### Activity
Having found the line that holds "Click the blue running clock icon", give that line and all lines after it again, word for word, through the end of the data below.

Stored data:
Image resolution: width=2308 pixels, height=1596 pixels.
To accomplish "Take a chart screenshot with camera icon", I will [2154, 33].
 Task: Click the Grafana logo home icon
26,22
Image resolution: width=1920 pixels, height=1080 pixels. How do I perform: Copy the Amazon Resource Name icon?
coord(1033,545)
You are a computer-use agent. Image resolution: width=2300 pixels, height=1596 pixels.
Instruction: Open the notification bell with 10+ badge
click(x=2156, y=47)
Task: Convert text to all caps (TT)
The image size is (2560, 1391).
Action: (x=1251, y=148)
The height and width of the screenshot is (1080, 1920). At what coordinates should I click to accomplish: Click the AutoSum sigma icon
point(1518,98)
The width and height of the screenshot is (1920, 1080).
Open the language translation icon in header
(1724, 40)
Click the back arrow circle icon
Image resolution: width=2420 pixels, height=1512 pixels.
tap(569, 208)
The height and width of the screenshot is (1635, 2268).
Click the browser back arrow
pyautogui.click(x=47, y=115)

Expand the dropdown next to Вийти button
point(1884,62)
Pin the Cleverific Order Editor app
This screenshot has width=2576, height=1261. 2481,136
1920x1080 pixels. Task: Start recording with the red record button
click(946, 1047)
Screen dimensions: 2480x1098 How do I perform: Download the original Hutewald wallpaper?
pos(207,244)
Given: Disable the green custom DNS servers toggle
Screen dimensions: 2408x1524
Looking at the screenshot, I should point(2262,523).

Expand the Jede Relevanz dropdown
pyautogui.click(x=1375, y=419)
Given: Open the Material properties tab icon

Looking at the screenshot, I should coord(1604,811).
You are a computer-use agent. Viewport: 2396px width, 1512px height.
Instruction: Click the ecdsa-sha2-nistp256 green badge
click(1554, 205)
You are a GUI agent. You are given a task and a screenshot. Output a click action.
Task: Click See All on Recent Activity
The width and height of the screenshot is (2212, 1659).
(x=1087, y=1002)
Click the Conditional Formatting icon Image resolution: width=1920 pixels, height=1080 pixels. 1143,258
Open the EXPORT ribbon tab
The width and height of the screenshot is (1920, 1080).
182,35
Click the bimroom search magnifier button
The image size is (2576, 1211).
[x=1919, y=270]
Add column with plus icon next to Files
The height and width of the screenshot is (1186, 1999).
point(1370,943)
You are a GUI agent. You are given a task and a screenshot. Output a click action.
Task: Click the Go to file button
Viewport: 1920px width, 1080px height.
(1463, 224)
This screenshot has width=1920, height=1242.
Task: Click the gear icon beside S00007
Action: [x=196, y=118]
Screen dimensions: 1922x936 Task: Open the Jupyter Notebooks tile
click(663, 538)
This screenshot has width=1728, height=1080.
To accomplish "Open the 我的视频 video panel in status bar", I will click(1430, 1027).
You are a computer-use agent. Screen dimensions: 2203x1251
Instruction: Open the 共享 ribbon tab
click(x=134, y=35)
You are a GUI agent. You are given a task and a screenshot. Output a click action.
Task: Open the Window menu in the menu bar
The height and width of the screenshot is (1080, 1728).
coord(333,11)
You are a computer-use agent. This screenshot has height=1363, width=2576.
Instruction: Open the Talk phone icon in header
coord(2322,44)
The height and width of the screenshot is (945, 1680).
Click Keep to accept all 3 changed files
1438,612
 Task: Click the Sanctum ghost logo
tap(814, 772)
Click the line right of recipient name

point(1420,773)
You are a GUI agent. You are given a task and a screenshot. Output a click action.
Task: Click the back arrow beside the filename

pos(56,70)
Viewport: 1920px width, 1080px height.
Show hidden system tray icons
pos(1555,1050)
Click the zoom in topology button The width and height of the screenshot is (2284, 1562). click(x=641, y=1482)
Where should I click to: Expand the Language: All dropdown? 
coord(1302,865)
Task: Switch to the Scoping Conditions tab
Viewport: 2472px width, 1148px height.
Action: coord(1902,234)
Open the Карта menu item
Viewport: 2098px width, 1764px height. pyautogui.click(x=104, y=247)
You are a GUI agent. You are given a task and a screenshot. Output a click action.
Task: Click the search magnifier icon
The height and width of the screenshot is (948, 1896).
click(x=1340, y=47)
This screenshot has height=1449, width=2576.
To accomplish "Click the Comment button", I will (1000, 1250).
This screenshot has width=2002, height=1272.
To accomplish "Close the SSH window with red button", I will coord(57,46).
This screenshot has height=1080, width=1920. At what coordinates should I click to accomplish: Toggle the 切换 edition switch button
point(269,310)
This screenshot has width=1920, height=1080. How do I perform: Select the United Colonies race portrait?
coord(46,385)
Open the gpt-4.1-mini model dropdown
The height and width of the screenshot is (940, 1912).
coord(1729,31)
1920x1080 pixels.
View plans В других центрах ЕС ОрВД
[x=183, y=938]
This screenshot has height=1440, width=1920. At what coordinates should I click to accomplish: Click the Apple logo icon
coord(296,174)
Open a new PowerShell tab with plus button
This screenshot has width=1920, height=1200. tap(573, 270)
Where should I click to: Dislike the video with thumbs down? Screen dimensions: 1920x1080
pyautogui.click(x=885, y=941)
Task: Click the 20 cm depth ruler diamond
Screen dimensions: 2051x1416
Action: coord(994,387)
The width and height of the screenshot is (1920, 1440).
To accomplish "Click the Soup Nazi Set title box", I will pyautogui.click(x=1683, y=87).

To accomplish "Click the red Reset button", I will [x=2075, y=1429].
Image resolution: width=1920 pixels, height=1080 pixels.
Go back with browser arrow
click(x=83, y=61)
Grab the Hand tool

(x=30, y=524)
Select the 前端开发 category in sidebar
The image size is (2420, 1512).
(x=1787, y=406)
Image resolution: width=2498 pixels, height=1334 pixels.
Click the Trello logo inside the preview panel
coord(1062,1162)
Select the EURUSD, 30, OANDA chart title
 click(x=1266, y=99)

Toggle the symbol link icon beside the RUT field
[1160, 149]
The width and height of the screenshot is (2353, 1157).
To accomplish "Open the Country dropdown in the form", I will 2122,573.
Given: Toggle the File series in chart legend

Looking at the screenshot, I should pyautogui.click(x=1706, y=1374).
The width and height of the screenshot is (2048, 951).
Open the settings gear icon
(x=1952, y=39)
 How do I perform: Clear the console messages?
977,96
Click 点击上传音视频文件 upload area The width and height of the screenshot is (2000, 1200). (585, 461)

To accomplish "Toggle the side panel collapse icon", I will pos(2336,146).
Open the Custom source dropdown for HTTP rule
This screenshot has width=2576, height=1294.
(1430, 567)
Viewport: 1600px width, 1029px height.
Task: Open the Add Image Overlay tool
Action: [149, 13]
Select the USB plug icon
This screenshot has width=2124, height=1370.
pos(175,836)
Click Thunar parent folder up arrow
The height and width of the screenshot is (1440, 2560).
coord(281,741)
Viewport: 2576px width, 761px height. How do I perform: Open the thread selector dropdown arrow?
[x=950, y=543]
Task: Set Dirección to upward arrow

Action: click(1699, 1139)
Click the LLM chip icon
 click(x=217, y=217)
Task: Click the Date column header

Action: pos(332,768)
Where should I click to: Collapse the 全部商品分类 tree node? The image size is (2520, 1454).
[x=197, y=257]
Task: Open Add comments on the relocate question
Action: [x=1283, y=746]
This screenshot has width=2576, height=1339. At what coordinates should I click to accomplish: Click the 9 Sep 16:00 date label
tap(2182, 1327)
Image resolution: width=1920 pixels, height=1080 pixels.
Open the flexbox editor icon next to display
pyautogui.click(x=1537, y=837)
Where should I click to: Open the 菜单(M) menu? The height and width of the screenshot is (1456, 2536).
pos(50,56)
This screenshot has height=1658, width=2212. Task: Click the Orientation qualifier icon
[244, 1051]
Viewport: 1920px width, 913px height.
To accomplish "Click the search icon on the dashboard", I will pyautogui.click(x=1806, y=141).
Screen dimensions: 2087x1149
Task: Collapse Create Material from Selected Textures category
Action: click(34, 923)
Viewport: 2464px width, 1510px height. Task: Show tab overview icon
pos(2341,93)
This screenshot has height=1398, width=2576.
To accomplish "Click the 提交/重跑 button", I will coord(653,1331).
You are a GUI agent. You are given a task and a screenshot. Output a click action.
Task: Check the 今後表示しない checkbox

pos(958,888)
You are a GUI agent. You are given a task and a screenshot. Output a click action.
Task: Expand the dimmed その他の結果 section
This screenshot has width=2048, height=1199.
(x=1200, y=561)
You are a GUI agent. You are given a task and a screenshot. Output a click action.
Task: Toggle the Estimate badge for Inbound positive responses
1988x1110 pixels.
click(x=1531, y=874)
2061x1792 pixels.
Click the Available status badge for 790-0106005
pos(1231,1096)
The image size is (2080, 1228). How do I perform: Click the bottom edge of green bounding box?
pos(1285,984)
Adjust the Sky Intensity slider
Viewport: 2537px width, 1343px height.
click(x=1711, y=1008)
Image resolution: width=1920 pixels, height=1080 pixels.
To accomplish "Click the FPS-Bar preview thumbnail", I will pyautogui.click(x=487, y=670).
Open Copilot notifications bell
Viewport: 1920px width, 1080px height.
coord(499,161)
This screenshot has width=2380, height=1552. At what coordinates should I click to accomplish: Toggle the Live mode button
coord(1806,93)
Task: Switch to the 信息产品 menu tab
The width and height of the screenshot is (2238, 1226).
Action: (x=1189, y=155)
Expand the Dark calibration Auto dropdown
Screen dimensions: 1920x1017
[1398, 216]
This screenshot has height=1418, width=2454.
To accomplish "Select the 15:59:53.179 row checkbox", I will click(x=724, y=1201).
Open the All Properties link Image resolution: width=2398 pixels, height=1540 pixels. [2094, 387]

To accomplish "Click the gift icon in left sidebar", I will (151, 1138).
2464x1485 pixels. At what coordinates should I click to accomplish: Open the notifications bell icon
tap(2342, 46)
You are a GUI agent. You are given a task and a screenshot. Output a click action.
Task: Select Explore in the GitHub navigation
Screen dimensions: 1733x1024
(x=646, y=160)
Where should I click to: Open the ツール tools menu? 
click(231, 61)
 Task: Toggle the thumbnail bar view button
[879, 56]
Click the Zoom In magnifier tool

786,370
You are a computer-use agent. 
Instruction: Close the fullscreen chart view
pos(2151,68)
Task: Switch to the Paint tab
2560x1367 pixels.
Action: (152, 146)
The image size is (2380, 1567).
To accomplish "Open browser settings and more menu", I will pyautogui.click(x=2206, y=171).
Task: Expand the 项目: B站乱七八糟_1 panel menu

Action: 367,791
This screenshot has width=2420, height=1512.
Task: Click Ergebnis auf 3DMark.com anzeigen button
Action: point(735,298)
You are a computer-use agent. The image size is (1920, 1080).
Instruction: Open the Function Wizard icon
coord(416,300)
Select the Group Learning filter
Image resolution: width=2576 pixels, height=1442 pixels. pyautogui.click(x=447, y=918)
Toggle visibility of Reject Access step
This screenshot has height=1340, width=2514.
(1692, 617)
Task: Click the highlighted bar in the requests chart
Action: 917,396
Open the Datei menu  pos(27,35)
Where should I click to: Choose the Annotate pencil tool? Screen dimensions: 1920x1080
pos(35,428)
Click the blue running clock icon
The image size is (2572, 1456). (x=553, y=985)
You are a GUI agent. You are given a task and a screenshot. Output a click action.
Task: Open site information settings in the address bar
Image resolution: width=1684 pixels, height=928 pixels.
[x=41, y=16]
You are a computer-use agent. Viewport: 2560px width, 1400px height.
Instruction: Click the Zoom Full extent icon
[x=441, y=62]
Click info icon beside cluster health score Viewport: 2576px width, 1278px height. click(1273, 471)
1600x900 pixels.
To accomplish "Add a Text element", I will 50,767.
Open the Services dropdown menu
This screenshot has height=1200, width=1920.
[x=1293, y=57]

### Exercise solution
Click the blue running clock icon
The image size is (2572, 1456). (x=553, y=985)
You are a GUI agent. You are given a task and a screenshot. Output a click action.
Task: Open site information settings in the address bar
Image resolution: width=1684 pixels, height=928 pixels.
[x=41, y=16]
You are a computer-use agent. Viewport: 2560px width, 1400px height.
Instruction: Click the Zoom Full extent icon
[x=441, y=62]
Click info icon beside cluster health score Viewport: 2576px width, 1278px height. click(1273, 471)
1600x900 pixels.
To accomplish "Add a Text element", I will 50,767.
Open the Services dropdown menu
This screenshot has height=1200, width=1920.
[x=1293, y=57]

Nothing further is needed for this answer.